/---

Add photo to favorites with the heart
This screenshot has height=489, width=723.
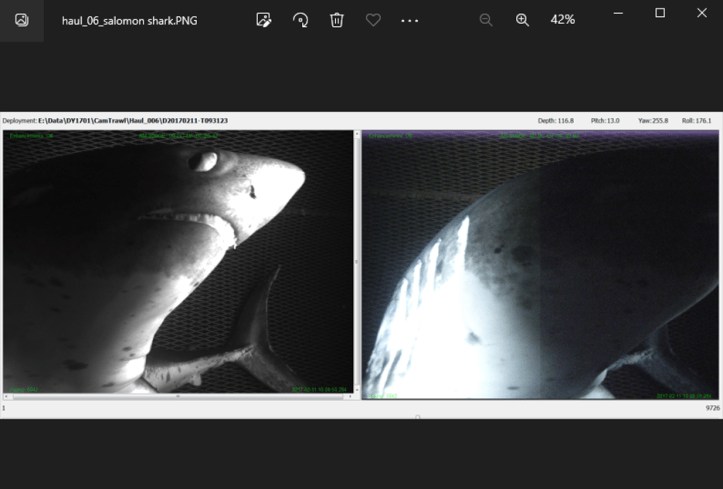(373, 20)
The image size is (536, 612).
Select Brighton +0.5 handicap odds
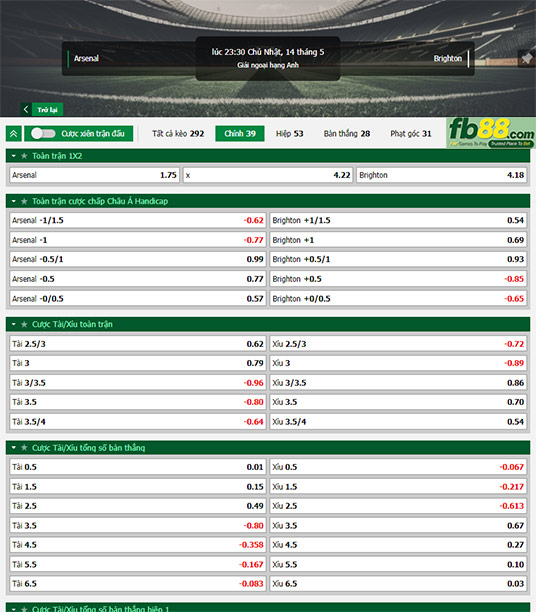[x=398, y=279]
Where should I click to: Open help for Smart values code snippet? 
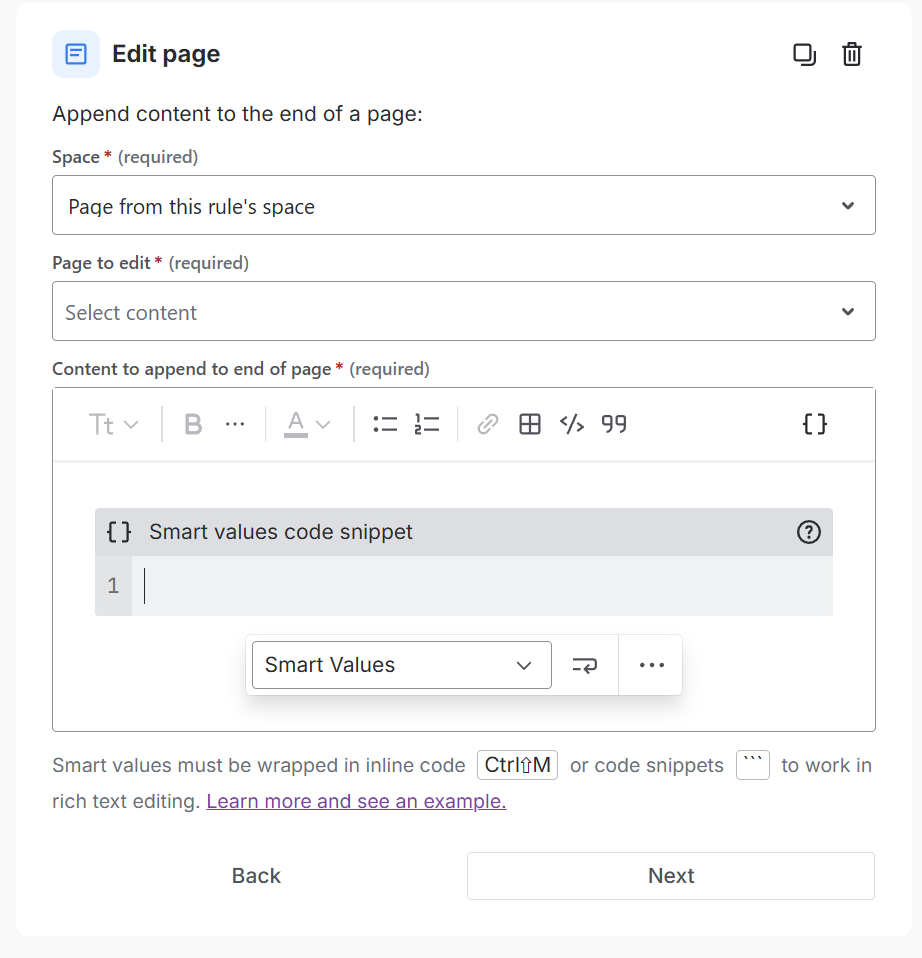coord(809,532)
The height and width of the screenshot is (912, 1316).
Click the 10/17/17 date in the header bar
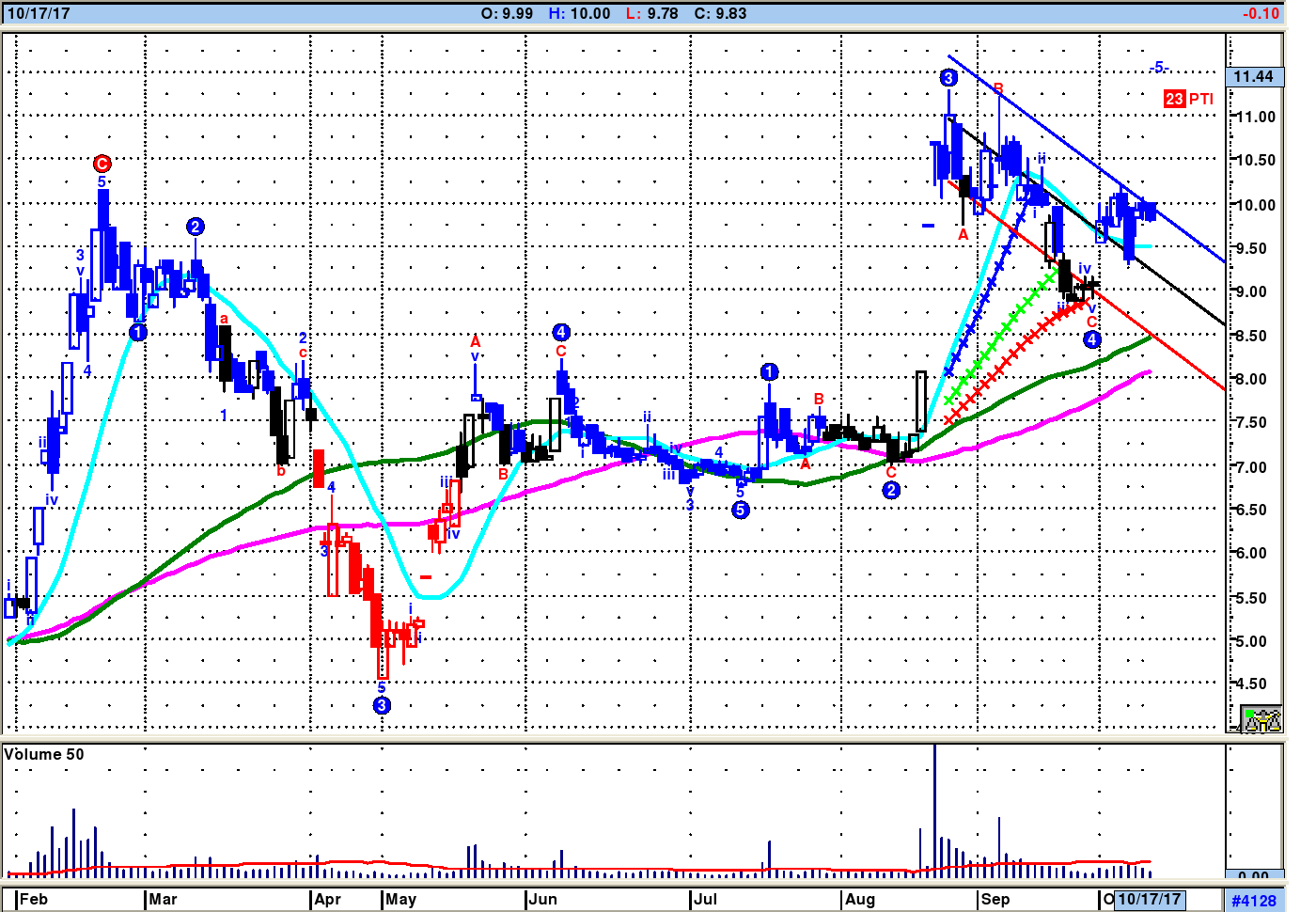[x=39, y=13]
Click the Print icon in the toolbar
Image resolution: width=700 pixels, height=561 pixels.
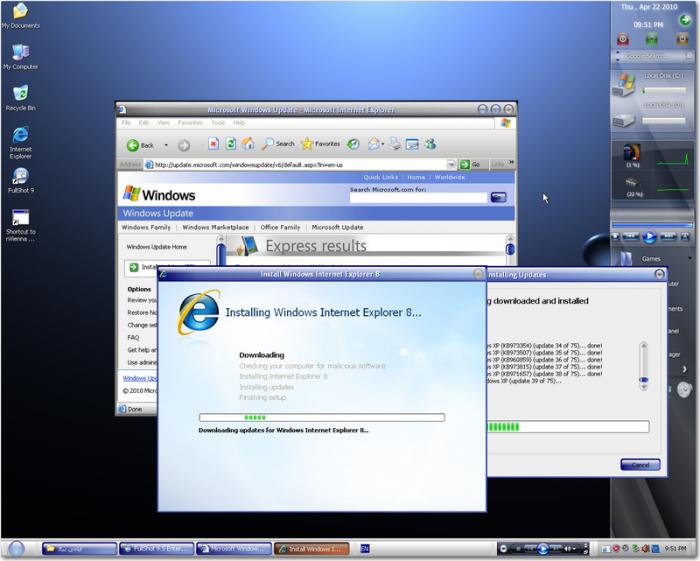pos(395,145)
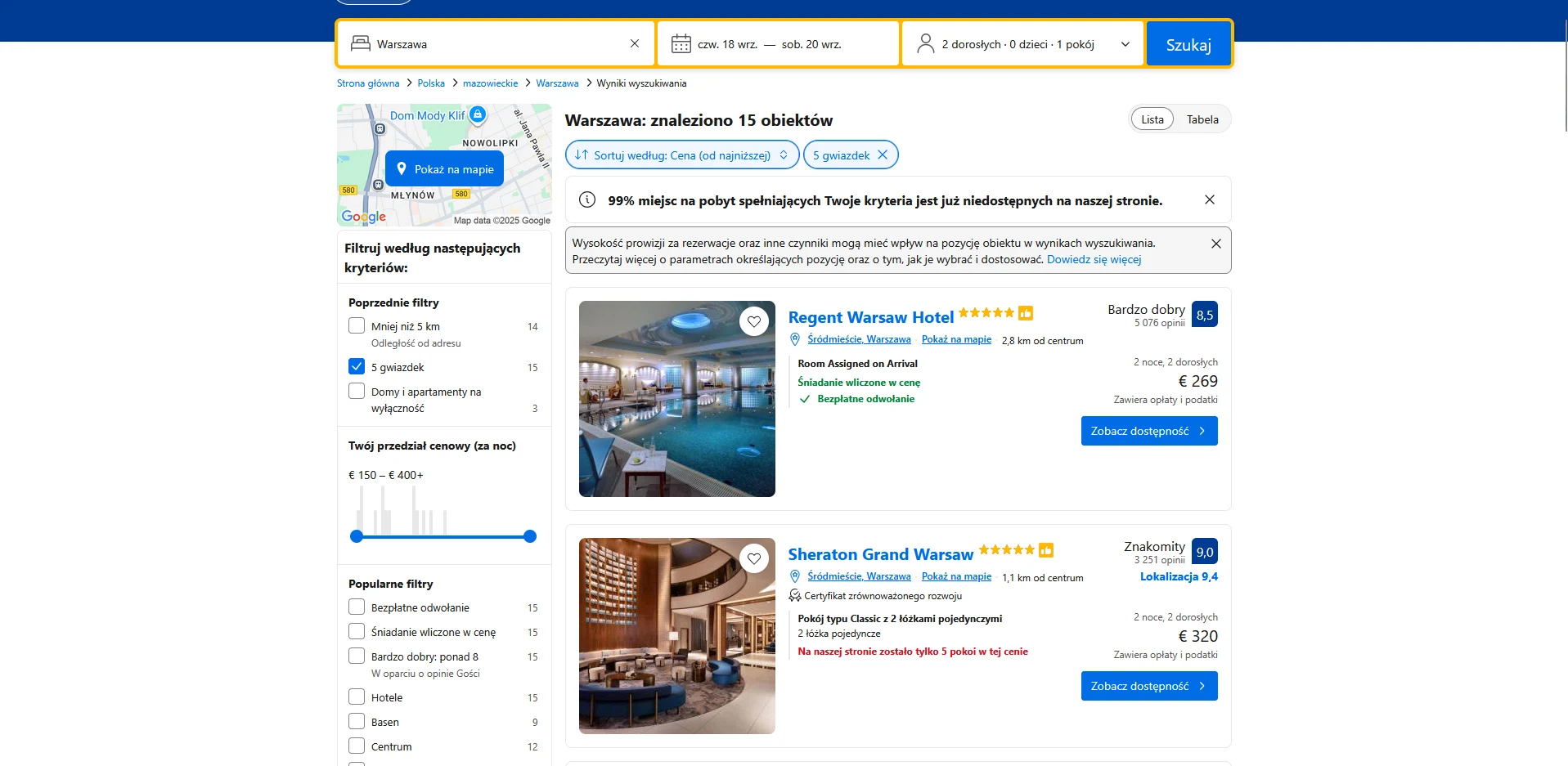This screenshot has height=766, width=1568.
Task: Open the sort by price dropdown
Action: point(681,155)
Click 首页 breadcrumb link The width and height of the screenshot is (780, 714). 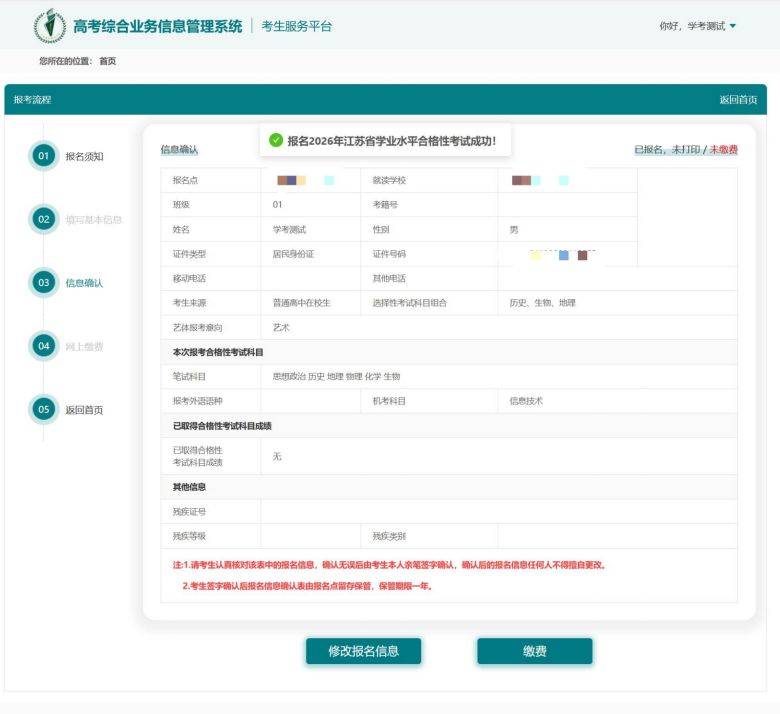click(107, 62)
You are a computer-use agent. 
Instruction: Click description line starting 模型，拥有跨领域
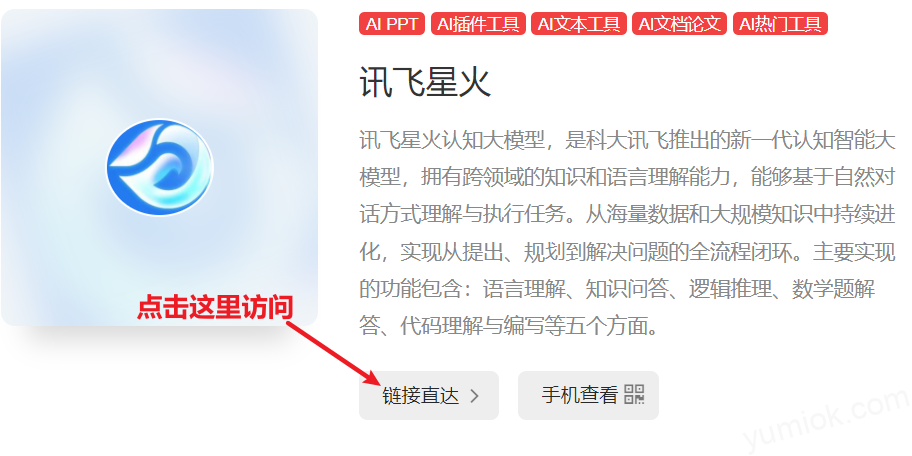click(627, 178)
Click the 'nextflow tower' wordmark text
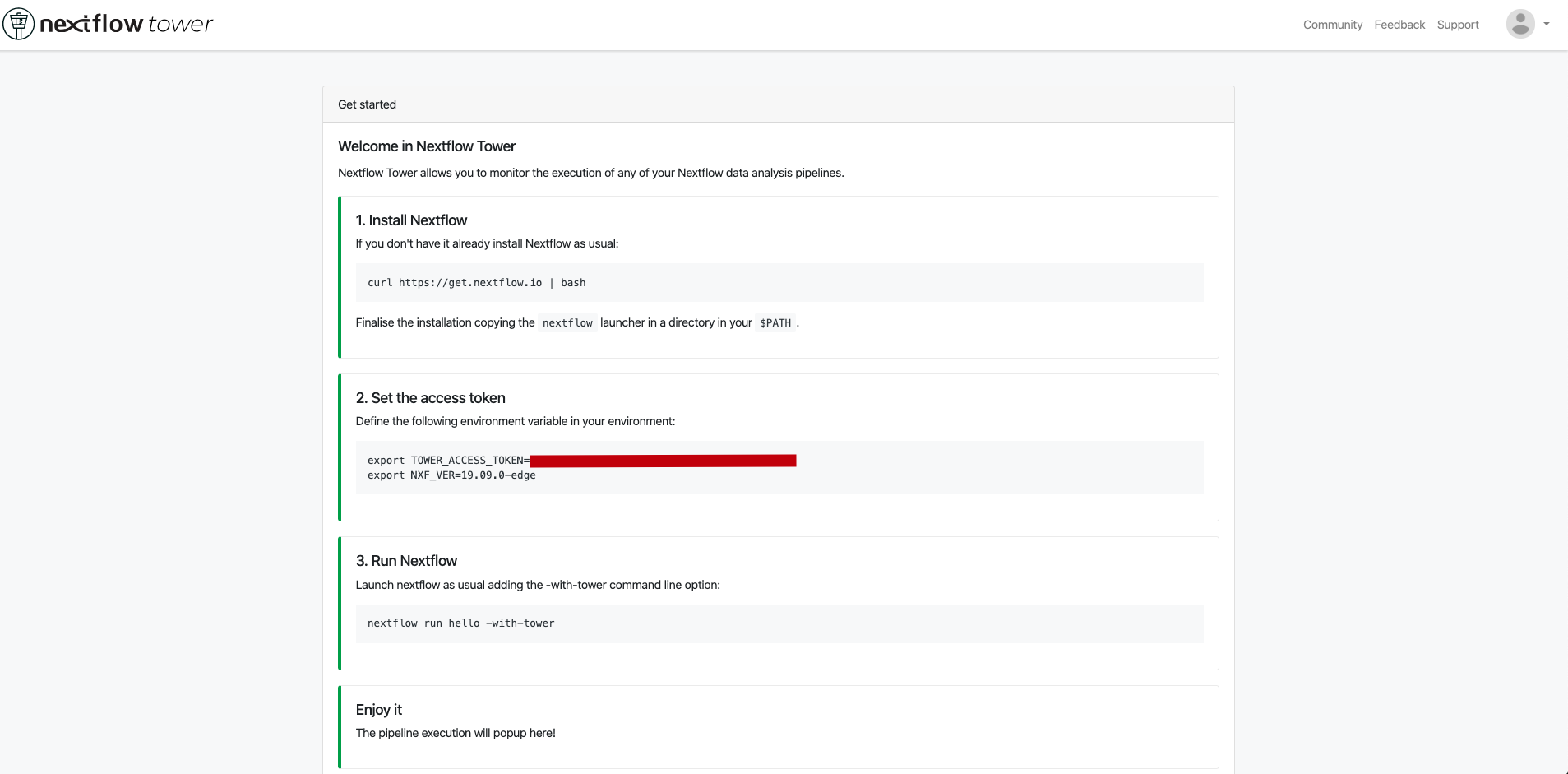 click(126, 24)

\---

#### Action item:
In the data above, please extract the lines from the first one through the line with "The height and", exactly, and keep pictures out.

#### Solution below:
Add photo to favorites with the heart
This screenshot has height=489, width=723.
(373, 20)
The image size is (536, 612).
Select Brighton +0.5 handicap odds
[x=398, y=279]
Where should I click to: Open help for Smart values code snippet? 
coord(809,532)
The height and width of the screenshot is (912, 1316).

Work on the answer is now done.